● **Problem**
All records are to be retyped faithfully and completely.

● **Exercise inputs**

..............................

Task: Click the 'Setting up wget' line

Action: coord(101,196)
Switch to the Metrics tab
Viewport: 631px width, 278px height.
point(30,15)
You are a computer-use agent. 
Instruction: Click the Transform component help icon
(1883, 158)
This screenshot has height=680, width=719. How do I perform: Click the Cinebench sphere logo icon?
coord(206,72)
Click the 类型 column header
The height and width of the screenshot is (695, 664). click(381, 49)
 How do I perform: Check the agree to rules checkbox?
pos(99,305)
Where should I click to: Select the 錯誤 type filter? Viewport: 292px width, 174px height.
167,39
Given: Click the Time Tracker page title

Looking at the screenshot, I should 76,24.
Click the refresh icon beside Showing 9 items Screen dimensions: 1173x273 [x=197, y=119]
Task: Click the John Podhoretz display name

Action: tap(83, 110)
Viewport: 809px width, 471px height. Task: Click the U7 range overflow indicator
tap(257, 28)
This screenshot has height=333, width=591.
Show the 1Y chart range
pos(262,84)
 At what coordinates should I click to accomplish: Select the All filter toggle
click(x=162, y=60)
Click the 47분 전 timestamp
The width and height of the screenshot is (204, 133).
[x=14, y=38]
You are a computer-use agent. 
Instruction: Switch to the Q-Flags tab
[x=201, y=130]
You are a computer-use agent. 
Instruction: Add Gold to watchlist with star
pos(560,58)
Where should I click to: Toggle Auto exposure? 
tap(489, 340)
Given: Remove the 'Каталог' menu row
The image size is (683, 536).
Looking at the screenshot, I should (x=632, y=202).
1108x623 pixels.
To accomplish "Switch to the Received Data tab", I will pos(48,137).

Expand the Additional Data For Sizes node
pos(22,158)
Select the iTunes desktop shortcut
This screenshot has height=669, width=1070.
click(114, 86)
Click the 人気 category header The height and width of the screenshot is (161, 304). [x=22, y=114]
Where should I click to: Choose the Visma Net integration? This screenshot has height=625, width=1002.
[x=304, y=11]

..............................

● **Response**
Task: Click the 'Setting up wget' line

Action: coord(101,196)
Switch to the Metrics tab
Viewport: 631px width, 278px height.
point(30,15)
You are a computer-use agent. 
Instruction: Click the Transform component help icon
(1883, 158)
This screenshot has height=680, width=719. How do I perform: Click the Cinebench sphere logo icon?
coord(206,72)
Click the 类型 column header
The height and width of the screenshot is (695, 664). click(381, 49)
 How do I perform: Check the agree to rules checkbox?
pos(99,305)
Where should I click to: Select the 錯誤 type filter? Viewport: 292px width, 174px height.
167,39
Given: Click the Time Tracker page title

Looking at the screenshot, I should 76,24.
Click the refresh icon beside Showing 9 items Screen dimensions: 1173x273 [x=197, y=119]
Task: Click the John Podhoretz display name

Action: tap(83, 110)
Viewport: 809px width, 471px height. Task: Click the U7 range overflow indicator
tap(257, 28)
This screenshot has height=333, width=591.
Show the 1Y chart range
pos(262,84)
 At what coordinates should I click to accomplish: Select the All filter toggle
click(x=162, y=60)
Click the 47분 전 timestamp
The width and height of the screenshot is (204, 133).
[x=14, y=38]
You are a computer-use agent. 
Instruction: Switch to the Q-Flags tab
[x=201, y=130]
You are a computer-use agent. 
Instruction: Add Gold to watchlist with star
pos(560,58)
Where should I click to: Toggle Auto exposure? 
tap(489, 340)
Given: Remove the 'Каталог' menu row
The image size is (683, 536).
Looking at the screenshot, I should (x=632, y=202).
1108x623 pixels.
To accomplish "Switch to the Received Data tab", I will pos(48,137).

Expand the Additional Data For Sizes node
pos(22,158)
Select the iTunes desktop shortcut
This screenshot has height=669, width=1070.
click(114, 86)
Click the 人気 category header The height and width of the screenshot is (161, 304). [x=22, y=114]
Where should I click to: Choose the Visma Net integration? This screenshot has height=625, width=1002.
[x=304, y=11]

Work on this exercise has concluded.